- What you are asked to do:
Rewrite every line of the records below as a two-column Markdown table headed Row and Line text. Number the rows in order and skip any blank lines.

- Available records:
────────
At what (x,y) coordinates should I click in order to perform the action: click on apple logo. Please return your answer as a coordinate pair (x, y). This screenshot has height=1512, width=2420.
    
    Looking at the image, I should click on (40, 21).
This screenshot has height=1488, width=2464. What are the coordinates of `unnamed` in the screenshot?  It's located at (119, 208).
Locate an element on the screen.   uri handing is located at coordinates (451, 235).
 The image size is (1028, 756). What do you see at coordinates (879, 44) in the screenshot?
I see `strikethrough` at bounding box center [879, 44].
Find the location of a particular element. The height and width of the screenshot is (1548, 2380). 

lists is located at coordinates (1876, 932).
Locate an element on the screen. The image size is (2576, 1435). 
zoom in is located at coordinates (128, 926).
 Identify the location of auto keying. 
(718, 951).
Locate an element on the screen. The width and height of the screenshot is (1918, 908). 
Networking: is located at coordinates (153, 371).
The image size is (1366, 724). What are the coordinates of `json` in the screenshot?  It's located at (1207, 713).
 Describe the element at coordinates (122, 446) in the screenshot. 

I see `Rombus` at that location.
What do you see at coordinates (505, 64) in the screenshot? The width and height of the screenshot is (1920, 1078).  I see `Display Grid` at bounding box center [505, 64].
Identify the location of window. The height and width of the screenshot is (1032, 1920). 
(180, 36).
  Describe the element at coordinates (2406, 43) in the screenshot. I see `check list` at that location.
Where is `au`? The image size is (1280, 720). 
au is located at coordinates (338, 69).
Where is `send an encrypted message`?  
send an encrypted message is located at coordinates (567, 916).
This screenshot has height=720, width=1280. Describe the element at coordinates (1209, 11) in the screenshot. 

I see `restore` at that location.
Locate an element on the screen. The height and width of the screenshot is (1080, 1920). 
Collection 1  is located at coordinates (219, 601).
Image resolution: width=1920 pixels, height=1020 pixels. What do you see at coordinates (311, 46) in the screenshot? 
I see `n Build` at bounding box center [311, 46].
────────
- Solution to the exercise:
| Row | Line text |
|---|---|
| 1 | At what (x,y) coordinates should I click in order to perform the action: click on apple logo. Please return your answer as a coordinate pair (x, y). This screenshot has height=1512, width=2420. |
| 2 |     Looking at the image, I should click on (40, 21). |
| 3 | This screenshot has height=1488, width=2464. What are the coordinates of `unnamed` in the screenshot?  It's located at (119, 208). |
| 4 | Locate an element on the screen.   uri handing is located at coordinates (451, 235). |
| 5 |  The image size is (1028, 756). What do you see at coordinates (879, 44) in the screenshot? |
| 6 | I see `strikethrough` at bounding box center [879, 44]. |
| 7 | Find the location of a particular element. The height and width of the screenshot is (1548, 2380).  |
| 8 | lists is located at coordinates (1876, 932). |
| 9 | Locate an element on the screen. The image size is (2576, 1435).  |
| 10 | zoom in is located at coordinates (128, 926). |
| 11 |  Identify the location of auto keying.  |
| 12 | (718, 951). |
| 13 | Locate an element on the screen. The width and height of the screenshot is (1918, 908).  |
| 14 | Networking: is located at coordinates (153, 371). |
| 15 | The image size is (1366, 724). What are the coordinates of `json` in the screenshot?  It's located at (1207, 713). |
| 16 |  Describe the element at coordinates (122, 446) in the screenshot.  |
| 17 | I see `Rombus` at that location. |
| 18 | What do you see at coordinates (505, 64) in the screenshot? The width and height of the screenshot is (1920, 1078).  I see `Display Grid` at bounding box center [505, 64]. |
| 19 | Identify the location of window. The height and width of the screenshot is (1032, 1920).  |
| 20 | (180, 36). |
| 21 |   Describe the element at coordinates (2406, 43) in the screenshot. I see `check list` at that location. |
| 22 | Where is `au`? The image size is (1280, 720).  |
| 23 | au is located at coordinates (338, 69). |
| 24 | Where is `send an encrypted message`?   |
| 25 | send an encrypted message is located at coordinates (567, 916). |
| 26 | This screenshot has height=720, width=1280. Describe the element at coordinates (1209, 11) in the screenshot.  |
| 27 | I see `restore` at that location. |
| 28 | Locate an element on the screen. The height and width of the screenshot is (1080, 1920).  |
| 29 | Collection 1  is located at coordinates (219, 601). |
| 30 | Image resolution: width=1920 pixels, height=1020 pixels. What do you see at coordinates (311, 46) in the screenshot?  |
| 31 | I see `n Build` at bounding box center [311, 46]. |